A couple turns around and glares at me; but it encourages one to begin hammerin' on the glass with her near-gold purse, and just as I'm about to leave this turns the trick. The door swings open all of a sudden, and there stands a tall, well-built gent, with a green felt hat pushed back on his head, a five-inch cigar juttin' out of one corner of his mouth, and his thumbs stuck in the pockets of a sporty striped vest. On account of the curly brown Vandyke, he's kind of a foreign-lookin' party; but someway them smilin', wide-open eyes of his has a sort of familiar look.

For a high pressure storm center he seems mighty placid. As he throws open the door he steps back into the middle of the room, rests one elbow against the rail of a wired-in cashier's coop, and removes the cheroot so he can spring a comfortin' smile on the crowd. It's a brainy play. The rush line stops like it has gone up against a bridge pier, and then spreads out in a half-circle.

"Well, ladies," says he, "what can we do for you to-day?"

Do I know who it is then? Well, do I! Maybe it has been months since I've heard the voice, and maybe he does wear a set of face herbage that I'd never seen before; but I ain't one to forget the only real A-1 classy boss I ever had; not that soon, anyway. It's Mr. Belmont Pepper, as sure as I've got a Titian thatch on my skull!

Do I linger? That's what! Why, I've been waitin' for him to show up again like a hired girl waits for Thursday afternoon. It's Mr. Pepper, all right; but it looks like he's been let in bad, for after one or two gasps in chorus that bunch of lady grouches gets their second wind and closes in on him with a whoop.

"Where's my dividends? I want to draw out my money! Say, you give me back my eighteen dollars, or I'll——You'll try your bunko game on me, will you? Hey! I've been waiting since noon to catch you, you——"
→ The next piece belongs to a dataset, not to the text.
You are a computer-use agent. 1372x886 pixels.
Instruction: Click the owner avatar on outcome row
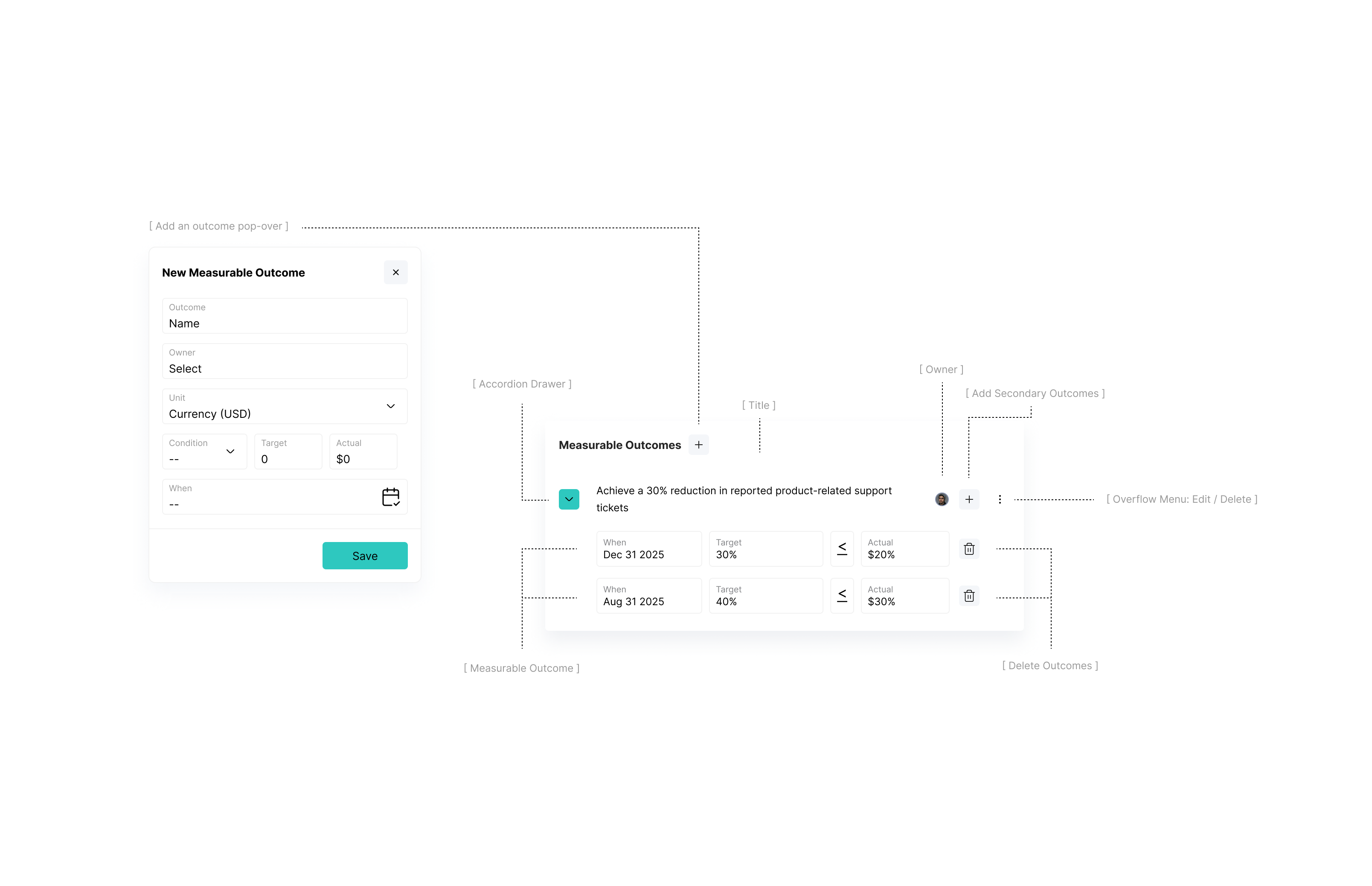pos(941,499)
My! but they did have their hammers out! They called him everything that a lady could, and a few names that wa'n't so ladylike as they might have been. They shook things at him, and promised to do him all sorts of damage, from bringin' lawsuits to scratchin' his eyes out.
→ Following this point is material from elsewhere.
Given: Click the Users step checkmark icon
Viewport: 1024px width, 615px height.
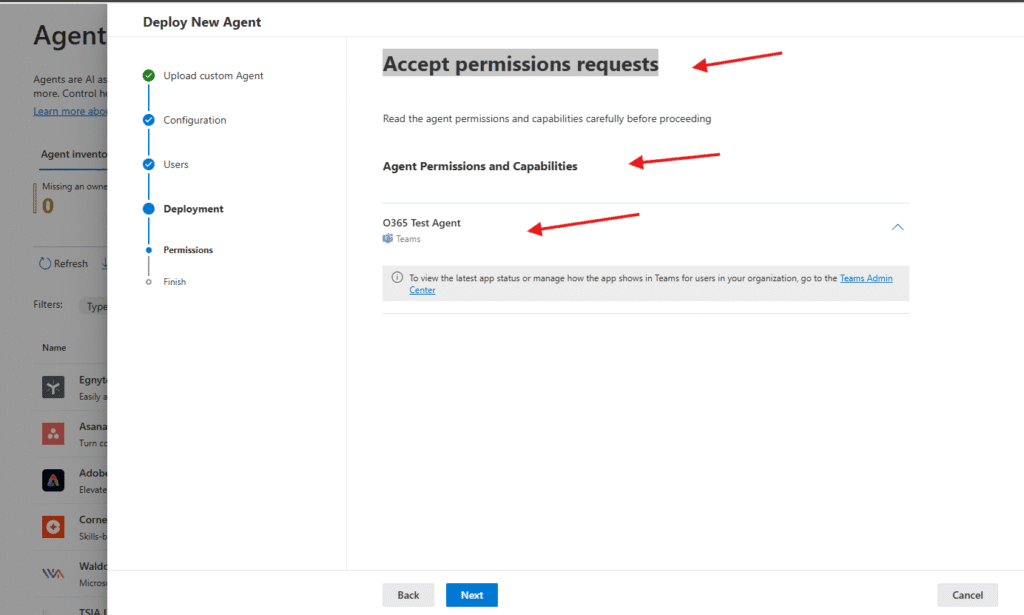Looking at the screenshot, I should 149,164.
Mr. Pepper, though, he goes on smokin' and smilin', now and then throwin' in a shoulder shrug just to hint that there wa'n't any use in his tryin' to get in a word until they was all through. He almost acts like he enjoyed being mobbed; but of course he knew better'n to choke off a lot of women before they'd had their say out. He just let 'em jaw along and get it out of their systems. Fin'lly he raises his hand, takes off the green lid, and bows graceful.

"Ladies," says he, "I fully sympathize with your impatience—fully."

"You look it, I don't think!" sings out a big blonde, shakin' her willow plumes energetic.